**Directions for this task**
Where a line of the material contains the string "agent", copy that line.

▼

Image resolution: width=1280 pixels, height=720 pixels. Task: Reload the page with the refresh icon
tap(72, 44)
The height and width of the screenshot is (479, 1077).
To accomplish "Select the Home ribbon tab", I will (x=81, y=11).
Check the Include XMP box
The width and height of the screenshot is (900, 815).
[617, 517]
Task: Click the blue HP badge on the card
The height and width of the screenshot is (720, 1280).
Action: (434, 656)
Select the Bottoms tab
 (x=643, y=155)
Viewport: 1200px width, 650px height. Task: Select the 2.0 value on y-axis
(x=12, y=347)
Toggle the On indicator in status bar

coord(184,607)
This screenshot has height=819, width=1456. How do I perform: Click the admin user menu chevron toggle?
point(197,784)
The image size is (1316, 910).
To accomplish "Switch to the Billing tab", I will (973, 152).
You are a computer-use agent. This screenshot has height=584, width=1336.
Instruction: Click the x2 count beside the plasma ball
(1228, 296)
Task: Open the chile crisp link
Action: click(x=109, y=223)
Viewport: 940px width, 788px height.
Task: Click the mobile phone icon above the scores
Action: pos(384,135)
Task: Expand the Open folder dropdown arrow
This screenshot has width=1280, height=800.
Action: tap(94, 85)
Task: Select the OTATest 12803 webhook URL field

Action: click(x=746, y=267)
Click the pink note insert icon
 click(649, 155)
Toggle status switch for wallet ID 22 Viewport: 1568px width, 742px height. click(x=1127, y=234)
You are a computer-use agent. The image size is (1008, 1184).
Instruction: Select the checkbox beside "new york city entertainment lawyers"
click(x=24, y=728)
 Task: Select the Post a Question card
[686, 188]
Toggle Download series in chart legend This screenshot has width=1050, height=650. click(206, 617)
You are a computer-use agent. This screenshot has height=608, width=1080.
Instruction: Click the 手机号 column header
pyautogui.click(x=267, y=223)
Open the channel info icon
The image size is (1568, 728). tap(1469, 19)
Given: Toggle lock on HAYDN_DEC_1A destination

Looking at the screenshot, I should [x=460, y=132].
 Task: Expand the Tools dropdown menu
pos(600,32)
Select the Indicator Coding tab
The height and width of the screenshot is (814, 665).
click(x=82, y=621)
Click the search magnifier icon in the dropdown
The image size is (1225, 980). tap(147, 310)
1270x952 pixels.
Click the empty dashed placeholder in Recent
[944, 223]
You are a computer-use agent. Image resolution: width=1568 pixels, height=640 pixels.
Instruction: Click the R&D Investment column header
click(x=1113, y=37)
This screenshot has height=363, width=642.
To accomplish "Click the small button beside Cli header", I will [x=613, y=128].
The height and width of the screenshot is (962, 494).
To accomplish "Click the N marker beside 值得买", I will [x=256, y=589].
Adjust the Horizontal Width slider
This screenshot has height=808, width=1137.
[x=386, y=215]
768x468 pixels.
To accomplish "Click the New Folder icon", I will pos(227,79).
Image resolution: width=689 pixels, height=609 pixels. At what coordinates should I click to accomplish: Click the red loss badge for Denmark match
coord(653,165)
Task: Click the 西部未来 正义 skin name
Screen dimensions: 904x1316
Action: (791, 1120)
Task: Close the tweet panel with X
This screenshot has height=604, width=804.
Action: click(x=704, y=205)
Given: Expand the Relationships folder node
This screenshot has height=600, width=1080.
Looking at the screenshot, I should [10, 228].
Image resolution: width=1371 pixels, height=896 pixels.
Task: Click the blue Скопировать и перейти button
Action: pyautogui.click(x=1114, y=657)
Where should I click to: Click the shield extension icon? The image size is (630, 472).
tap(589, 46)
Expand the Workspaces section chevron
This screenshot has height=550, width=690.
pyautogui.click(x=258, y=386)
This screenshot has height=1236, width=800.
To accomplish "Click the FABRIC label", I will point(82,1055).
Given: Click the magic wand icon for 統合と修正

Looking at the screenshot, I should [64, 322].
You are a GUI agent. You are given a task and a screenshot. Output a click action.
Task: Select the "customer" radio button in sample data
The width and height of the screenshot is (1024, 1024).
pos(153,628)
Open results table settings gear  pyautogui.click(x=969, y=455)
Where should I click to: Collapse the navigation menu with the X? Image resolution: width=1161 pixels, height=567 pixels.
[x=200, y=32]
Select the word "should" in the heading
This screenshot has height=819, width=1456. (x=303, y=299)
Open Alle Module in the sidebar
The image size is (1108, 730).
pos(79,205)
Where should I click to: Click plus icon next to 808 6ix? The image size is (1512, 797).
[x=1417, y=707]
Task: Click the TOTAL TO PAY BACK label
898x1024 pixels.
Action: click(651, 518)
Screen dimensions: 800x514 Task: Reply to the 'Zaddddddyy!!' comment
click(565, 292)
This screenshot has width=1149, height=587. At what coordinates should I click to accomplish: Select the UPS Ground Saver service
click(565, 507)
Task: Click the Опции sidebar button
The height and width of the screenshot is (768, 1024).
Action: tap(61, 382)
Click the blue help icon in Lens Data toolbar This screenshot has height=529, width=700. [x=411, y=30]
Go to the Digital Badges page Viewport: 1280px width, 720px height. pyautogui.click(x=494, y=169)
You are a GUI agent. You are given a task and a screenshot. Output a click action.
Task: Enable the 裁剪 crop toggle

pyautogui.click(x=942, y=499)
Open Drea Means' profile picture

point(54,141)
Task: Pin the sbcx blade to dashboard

▲

**Task solution**
You are a computer-use agent. This screenshot has height=584, width=1336.
You are a computer-use agent. The image size is (1008, 1184).
You are a computer-use agent. This screenshot has height=608, width=1080.
You are a computer-use agent. Image resolution: width=1568 pixels, height=640 pixels.
You are a GUI agent. You are given a task and a screenshot. Output a click action.
You are a GUI agent. You are given a task and a screenshot. Output a click action.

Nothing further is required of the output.